Start of Quoted passage

Boston Explosion: FBI, Police Intensifies Search For Second Suspect
Residents of Boston and surrounding suburbs have been told to stay indoors amid a massive police manhunt for one of two brothers suspected of carrying out the Boston Marathon bombings on Monday.
The younger brother was the suspect seen wearing a white cap backward in video and photos released by the Federal Bureau of Investigation on Thursday. The release prompted a large number of tips from the public, federal officials said. The older brother was wearing a black cap in the video and photos.
Dzhokhar Tsarnaev, 19, escaped a shootout and mounted house-to-house search where his brother, Tamerlan Tsarneav, 26 had been killedafter a bloody night of shooting and explosions in the streets.
He is a student at the University of Massachusetts, Dartmouth, university spokesman Robert Lamontagne said.
Three people died and more than 170 were hurt when two bombs exploded near the finish line of Monday's marathon.
The FBI released several images of two men they were hunting in relation to the bombing, one wearing a white cap, the other a black cap.
Police said "suspect number one" had been killed early on Friday, and they were looking for "suspect number two", the "white-capped individual", later named as Dzhokhar Tsarnaev.
Reports said the black-capped suspect - widely named in the US media as Tamerlan Tsarnaev - was the fugitive's elder brother.
Both are said to be of Chechen origin, and are reported to have moved to the United States about 10 years ago.
The violence began at around 10:30 p.m. Thursday with the robbery of a 7-Eleven in nearby Cambridge, authorities said. The two men then fatally shot an MIT campus police officer and carjacked a Mercedes sport-utility vehicle at gunpoint, keeping the vehicle's owner hostage for about a half-hour, police said. The owner was released at a gas station in Cambridge, authorities said. He wasn't injured.
As police pursued the vehicle, explosive devices were thrown from the car, authorities said. "There was an exchange of gunfire" between police and the suspects," Mr. Alben said.
Hundreds of police officers descended on the Cambridge and Watertown areas as the violence unfolded Thursday night, authorities said. Residents said they heard loud explosions and gunfire.
In the Boston suburb of Watertown, officers and the men were involved in a gun battle lasting 10 minutes, according to witnesses.
Katie Blouin, 24 years old, of Watertown, said FBI agents and local police entered her house, searching before telling her boyfriend to lock the house's doors.
"I'm shaking," she said. "It just makes you so nervous."
Adonis Karageorgis, a 35-year-old dental student who lives in Watertown, said he heard a loud explosion from his apartment balcony
"I looked up and saw the sky light up," he said. "You could smell the smoke."
Beth Israel Deaconess Medical Center geared up for a potential mass-casualty event when one doctor there—who lives near the scene of the gunfight—heard the commotion outside his home.
"When I started hearing the gunshots and explosions, given what had happened over at MIT and seeing all the police cars rushing into Watertown and past my house and hearing all the sirens, I knew or felt very strongly that this was related to the events from earlier this week as well as from what happened over at MIT," said David Schoenfeld, an emergency physician there, during a news conference early Friday.
"Because of that, I felt as though something large enough was going on in the community that it warranted calling the emergency department and coming in," he said.

End of Quoted passage
Start of Dataset entries

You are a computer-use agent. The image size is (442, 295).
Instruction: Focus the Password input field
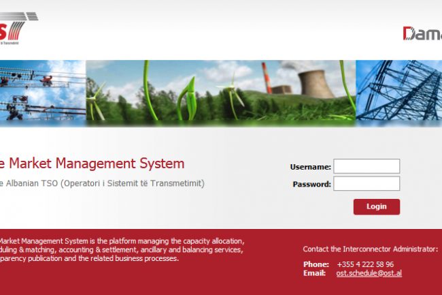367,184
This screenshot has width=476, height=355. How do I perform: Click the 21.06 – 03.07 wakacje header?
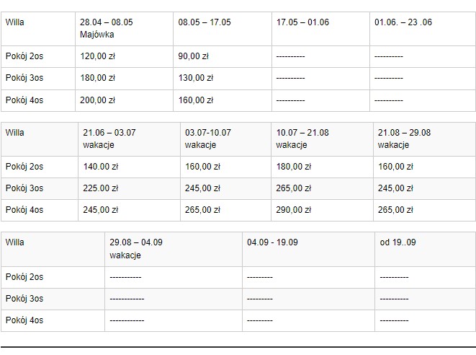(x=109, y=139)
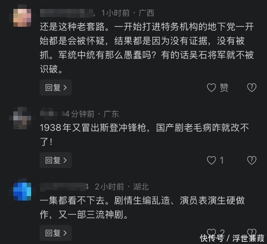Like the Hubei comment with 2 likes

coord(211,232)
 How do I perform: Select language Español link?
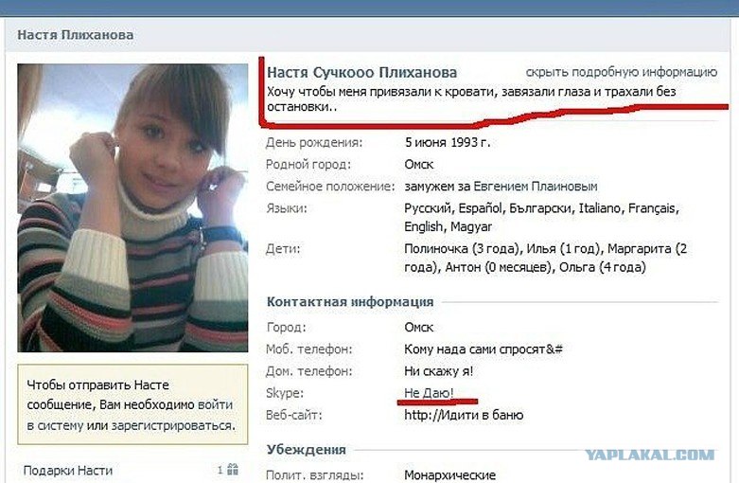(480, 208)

End of Dataset entries
Start of Dataset entries

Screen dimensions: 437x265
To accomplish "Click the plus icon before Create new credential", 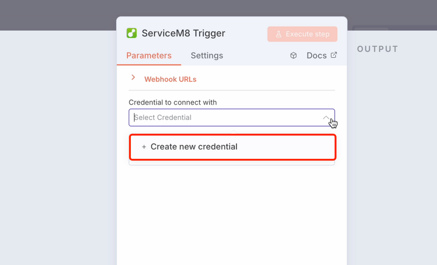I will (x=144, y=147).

End of Dataset entries

*Using the information:*
1. In the Boston manhunt article, rewrite the part between "In the Boston" and "outside his home.", inclusive, substituting "federal agents" for "FBI agents".
2. According to witnesses quoted in the Boston manhunt article, how long did the gun battle in Watertown last?

*Problem solutions:*
1.
In the Boston suburb of Watertown, officers and the men were involved in a gun battle lasting 10 minutes, according to witnesses.
Katie Blouin, 24 years old, of Watertown, said federal agents and local police entered her house, searching before telling her boyfriend to lock the house's doors.
"I'm shaking," she said. "It just makes you so nervous."
Adonis Karageorgis, a 35-year-old dental student who lives in Watertown, said he heard a loud explosion from his apartment balcony
"I looked up and saw the sky light up," he said. "You could smell the smoke."
Beth Israel Deaconess Medical Center geared up for a potential mass-casualty event when one doctor there—who lives near the scene of the gunfight—heard the commotion outside his home.

2. 10 minutes.